Około 10 tysięcy turystów i mieszkańców zostało ewakuowanych z tego obszaru i przewiezionych do szkół, stadionów sportowych i hoteli w pobliskich miejscowościach. Strażacy próbowali opanować płomienie, zanim te dotarły do obszarów mieszkalnych. W walce z ogniem pomagały zastępy z Aten i Rodos.
Polscy turyści na Kos
Na Kontakt 24 otrzymaliśmy relację pani Joanny, która przebywa na Kos wraz z rodziną. Jak opowiedziała, ewakuacja hotelu została ogłoszona nagle.
- Kazano nam zabrać najpotrzebniejsze rzeczy i stawić się przed hotelem. Nie było żadnych więcej informacji, a przed wejściem zebrał się tłum. Wszyscy pchali się do pierwszego autobusu, jednak pozwolono wejść rodzinom z dziećmi - relacjonowała.
Pani Joanna dodała, że wraz z rodziną trafiła do pobliskiej miejscowości bez dalszych informacji. Do turystów nie przyjechał również rezydent, który wcześniej obiecał podczas rozmowy telefonicznej, że już wkrótce wrócą do hotelu.
- Siedzimy, leżymy przed przedszkolem na ziemi, dzieci śpią na placu. Dostaliśmy wodę i pieczywo. Jest tu dużo ludzi, mnóstwo małych dzieci. Obawiamy się upału, gdy wstanie słońce - przekazała.
Podobnymi przeżyciami podzielił się z nami pan Eugeniusz. Jak opowiadał, w nocy służby miały przetransportować turystów z jego hotelu na oddalone o około 15 kilometrów boisko. Tam mieli spędzić całą noc. - Wczoraj około 14 za wzgórzem zauważyliśmy kłęby dymu. Potem otrzymaliśmy alert i informację o możliwej ewakuacji. Około 21 włączyły się syreny alarmowe w hotelu. Powiedzieli, żeby zabrać tylko rzeczy osobiste. Zawieźli nas na boisko, około 15 kilometrów od hotelu. Noc spędziliśmy na trawie. Ludzie leżeli obok siebie jak śledzie. W między czasie udało nam się zdobyć koce. Służby dały nam jedzenie i picie. Nad ranem było już chłodno - opowiadał pan Eugeniusz. - Szacuję, że noc na boisku spędziło około 1000 osób. Podjeżdżali też przedstawiciele biur podróży i rozwozili swoich turystów do innych miejsc noclegowych. Nasze biuro też zapewniało, że ktoś jest na miejscu i nas szuka. Spotkaliśmy innych turystów z tego samego biura, ale mimo licznych telefonów nie udało nam się uzyskać pomocy. W międzyczasie służby rozstawiły około 30-40 namiotów. Żona z wnuczką były w tym namiocie - mówił.

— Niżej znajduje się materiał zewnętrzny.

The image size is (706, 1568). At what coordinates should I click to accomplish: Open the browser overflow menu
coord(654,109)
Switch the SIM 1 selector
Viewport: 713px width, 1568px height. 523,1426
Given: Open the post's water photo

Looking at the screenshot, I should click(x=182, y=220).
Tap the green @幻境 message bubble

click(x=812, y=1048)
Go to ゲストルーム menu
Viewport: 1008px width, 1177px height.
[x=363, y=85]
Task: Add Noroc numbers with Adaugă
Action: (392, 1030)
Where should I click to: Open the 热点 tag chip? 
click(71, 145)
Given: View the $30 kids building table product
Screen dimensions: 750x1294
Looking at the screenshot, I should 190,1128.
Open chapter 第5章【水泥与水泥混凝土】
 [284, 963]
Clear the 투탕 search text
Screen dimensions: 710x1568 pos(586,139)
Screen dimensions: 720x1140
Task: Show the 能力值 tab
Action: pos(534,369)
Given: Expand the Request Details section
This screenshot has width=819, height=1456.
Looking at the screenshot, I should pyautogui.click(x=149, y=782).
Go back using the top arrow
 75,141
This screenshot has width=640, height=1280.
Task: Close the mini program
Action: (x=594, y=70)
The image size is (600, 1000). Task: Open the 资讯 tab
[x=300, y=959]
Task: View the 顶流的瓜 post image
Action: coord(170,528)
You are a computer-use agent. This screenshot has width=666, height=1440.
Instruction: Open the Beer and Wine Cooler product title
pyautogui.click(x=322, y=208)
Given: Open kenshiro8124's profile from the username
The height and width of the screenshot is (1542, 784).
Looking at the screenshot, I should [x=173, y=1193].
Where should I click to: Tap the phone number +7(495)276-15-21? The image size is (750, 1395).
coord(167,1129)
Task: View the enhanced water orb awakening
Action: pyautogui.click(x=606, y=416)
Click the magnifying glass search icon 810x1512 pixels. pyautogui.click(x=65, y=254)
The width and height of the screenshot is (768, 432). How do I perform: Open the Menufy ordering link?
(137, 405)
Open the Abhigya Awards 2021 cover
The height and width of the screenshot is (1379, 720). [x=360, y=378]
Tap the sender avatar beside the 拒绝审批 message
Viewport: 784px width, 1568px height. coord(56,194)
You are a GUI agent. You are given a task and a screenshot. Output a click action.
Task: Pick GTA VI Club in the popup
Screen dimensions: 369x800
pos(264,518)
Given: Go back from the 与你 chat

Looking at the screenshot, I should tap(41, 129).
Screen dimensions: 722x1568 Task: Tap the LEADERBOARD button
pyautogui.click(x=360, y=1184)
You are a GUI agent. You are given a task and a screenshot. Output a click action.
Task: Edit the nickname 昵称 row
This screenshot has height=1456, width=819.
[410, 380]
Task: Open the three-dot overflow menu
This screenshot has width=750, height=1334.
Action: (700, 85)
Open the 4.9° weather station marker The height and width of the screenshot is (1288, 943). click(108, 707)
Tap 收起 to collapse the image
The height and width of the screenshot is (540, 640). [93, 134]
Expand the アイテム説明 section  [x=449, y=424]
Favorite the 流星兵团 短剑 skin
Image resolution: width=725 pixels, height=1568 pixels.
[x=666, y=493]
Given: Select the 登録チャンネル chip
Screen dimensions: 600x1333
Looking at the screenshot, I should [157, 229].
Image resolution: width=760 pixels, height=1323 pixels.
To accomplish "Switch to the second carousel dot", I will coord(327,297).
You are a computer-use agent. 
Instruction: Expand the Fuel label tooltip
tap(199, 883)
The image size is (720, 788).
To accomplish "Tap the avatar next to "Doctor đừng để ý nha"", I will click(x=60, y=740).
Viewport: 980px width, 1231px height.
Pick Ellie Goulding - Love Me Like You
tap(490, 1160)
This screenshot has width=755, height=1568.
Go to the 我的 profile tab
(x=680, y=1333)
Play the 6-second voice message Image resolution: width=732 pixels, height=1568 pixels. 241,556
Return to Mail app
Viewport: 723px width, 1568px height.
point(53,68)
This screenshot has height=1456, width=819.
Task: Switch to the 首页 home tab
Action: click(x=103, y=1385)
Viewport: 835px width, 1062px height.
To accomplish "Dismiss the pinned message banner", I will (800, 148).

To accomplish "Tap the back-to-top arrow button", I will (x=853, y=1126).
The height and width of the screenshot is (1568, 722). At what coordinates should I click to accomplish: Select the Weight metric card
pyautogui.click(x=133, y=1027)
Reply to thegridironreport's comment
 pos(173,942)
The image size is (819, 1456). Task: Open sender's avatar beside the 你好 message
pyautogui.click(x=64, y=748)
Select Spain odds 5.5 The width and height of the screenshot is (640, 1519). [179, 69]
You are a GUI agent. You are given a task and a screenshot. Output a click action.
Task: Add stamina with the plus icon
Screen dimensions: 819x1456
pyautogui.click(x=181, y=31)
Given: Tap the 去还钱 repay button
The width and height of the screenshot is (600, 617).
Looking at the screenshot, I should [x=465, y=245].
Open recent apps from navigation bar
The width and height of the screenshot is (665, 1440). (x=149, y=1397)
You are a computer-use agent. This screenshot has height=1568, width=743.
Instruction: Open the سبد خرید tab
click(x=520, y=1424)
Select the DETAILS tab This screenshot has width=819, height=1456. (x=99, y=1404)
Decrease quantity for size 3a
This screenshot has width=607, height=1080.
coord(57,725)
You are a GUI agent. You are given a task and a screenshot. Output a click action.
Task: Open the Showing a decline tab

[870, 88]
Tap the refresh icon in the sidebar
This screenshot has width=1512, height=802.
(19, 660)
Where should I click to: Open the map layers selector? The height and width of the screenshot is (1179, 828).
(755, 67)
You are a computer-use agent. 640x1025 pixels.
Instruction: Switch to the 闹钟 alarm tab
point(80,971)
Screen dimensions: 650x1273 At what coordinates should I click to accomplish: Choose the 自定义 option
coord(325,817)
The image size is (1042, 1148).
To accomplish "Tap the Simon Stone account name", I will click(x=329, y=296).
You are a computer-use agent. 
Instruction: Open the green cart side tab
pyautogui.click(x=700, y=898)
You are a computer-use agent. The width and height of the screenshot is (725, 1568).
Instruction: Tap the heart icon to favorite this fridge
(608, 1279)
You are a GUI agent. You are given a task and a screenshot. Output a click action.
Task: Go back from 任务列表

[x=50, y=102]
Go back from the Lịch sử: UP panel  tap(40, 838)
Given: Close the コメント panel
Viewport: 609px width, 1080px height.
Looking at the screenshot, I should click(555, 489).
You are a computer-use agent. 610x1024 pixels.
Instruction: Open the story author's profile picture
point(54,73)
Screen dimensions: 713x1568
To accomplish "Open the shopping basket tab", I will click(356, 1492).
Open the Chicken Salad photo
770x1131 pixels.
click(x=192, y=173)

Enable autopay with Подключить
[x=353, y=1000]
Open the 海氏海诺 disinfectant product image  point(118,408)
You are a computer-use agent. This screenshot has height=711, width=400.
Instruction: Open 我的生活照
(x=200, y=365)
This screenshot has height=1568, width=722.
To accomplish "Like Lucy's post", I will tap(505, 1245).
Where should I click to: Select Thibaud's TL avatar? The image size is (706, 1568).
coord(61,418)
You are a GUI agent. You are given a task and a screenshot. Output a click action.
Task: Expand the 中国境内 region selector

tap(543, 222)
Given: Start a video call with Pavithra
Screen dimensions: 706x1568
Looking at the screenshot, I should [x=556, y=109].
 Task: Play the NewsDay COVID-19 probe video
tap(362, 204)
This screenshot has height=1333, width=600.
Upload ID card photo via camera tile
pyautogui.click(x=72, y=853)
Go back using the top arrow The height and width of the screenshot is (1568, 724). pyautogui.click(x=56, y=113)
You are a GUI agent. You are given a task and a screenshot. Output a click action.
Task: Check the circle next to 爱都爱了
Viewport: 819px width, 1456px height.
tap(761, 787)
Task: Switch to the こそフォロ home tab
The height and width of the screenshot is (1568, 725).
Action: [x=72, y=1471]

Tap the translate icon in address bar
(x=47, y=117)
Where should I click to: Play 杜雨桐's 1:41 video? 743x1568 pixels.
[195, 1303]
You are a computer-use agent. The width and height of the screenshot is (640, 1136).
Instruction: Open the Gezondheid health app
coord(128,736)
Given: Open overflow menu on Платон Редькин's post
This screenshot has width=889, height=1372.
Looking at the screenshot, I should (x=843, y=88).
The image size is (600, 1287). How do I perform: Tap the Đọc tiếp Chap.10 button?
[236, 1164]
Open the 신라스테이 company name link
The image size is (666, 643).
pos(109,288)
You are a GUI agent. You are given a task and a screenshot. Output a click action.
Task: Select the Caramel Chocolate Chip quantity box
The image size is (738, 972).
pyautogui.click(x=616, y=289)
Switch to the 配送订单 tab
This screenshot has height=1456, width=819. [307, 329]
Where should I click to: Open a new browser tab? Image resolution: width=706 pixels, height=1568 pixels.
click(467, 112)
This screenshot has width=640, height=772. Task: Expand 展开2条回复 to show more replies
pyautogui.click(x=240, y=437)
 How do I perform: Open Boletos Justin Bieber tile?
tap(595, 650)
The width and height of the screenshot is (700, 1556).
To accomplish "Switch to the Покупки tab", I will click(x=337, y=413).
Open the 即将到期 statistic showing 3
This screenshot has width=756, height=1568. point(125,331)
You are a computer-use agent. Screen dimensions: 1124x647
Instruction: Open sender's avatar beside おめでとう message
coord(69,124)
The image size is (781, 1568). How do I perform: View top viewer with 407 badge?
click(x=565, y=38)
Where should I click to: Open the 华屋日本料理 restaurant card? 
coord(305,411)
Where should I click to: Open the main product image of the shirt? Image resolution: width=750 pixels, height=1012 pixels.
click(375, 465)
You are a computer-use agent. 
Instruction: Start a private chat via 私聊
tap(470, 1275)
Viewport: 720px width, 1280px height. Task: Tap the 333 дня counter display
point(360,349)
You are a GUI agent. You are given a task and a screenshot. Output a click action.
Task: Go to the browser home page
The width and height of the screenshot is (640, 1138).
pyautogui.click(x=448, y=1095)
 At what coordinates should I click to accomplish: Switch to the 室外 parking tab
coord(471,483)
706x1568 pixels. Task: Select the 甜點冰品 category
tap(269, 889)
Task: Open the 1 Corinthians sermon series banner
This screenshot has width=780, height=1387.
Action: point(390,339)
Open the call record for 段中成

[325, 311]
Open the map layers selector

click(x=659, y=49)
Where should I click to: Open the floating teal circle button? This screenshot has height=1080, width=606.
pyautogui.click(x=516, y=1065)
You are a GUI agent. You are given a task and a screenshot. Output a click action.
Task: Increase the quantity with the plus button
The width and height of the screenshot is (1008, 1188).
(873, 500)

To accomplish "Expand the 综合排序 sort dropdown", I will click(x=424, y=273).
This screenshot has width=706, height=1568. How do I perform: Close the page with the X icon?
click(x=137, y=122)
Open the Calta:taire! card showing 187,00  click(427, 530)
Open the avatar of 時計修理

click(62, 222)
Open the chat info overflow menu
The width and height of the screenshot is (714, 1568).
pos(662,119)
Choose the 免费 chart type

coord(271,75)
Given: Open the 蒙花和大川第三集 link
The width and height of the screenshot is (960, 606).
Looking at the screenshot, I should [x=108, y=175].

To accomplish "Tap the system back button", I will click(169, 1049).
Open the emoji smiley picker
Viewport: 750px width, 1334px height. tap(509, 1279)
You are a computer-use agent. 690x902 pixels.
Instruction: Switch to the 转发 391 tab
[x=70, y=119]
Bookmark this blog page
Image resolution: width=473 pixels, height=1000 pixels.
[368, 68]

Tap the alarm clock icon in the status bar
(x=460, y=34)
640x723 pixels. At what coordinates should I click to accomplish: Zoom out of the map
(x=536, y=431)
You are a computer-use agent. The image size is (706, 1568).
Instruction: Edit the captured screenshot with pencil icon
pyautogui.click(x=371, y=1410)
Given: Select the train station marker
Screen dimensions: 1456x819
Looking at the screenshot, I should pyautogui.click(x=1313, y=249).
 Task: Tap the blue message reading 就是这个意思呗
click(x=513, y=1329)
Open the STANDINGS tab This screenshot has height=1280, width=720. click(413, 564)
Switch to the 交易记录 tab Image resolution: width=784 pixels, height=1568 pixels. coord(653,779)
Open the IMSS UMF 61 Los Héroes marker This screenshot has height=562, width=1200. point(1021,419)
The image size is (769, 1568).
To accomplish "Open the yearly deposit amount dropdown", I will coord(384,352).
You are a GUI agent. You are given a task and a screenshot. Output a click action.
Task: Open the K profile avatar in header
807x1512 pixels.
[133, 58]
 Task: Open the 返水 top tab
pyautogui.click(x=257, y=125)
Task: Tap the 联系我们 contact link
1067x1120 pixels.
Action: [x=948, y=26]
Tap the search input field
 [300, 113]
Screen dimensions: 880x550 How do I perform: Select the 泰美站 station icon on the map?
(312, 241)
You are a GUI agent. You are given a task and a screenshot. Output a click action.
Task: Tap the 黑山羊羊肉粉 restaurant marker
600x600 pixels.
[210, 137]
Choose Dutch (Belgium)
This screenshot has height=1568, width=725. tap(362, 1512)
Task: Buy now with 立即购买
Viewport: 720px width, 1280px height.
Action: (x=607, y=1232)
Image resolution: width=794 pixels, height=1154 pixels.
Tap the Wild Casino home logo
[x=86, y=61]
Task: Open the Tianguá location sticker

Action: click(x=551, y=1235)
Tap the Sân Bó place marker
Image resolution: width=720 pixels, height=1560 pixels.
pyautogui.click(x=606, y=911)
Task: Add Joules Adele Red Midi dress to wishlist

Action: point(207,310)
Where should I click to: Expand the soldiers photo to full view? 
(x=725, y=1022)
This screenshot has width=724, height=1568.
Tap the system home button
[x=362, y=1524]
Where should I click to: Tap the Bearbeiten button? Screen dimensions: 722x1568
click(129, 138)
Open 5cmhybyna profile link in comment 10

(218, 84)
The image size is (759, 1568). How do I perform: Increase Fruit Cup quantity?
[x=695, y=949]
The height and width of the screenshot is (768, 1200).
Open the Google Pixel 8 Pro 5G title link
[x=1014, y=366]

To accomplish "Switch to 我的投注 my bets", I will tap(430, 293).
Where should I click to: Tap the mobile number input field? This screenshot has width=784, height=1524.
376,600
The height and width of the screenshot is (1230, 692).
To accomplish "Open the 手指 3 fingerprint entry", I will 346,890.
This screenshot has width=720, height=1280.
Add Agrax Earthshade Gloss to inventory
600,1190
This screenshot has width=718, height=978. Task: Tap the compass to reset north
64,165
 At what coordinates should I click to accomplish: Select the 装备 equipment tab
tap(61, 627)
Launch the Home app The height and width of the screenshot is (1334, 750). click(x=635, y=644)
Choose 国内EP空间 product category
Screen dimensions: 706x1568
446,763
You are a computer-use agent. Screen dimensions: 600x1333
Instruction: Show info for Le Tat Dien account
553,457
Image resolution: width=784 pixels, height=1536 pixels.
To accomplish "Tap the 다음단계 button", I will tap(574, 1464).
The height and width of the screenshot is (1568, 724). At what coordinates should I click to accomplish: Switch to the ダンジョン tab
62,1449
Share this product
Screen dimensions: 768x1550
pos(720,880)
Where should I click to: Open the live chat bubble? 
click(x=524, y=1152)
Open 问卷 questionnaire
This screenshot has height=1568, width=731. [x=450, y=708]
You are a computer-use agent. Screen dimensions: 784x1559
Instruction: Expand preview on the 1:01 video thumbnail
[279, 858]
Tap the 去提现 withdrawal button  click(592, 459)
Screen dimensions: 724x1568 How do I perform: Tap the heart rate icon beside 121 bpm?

Akcję ewakuacyjną na Kos uwiecznił także pan Mariusz.
Reporterzy 24 uchwycili również płomienie, które w poniedziałek górowały nad grecką wyspą.
Pożary w innych regionach
Według portalu eKathimerini, płomienie na wyspie Chios pojawiły się w pobliżu zabytkowej miejscowości Sidirounda. Do wtorkowego poranka pożar został ograniczony do zalesionej części wyspy, z dala od terenów zamieszkałych przez ludzi. W trakcie prowadzenia działań pięciu strażaków zostało lekko rannych.
Trzeci pożar miał miejsce na Krecie, w Vianos na południowym wybrzeżu Iraklio. Ogień rozprzestrzeniał się tak szybko, że konieczna była ewakuacja pobliskich wiosek. We wtorek w miejscu tym wciąż płonął ogień, chociaż strażakom udało się zawęzić jego obszar do zaledwie jednego wąwozu.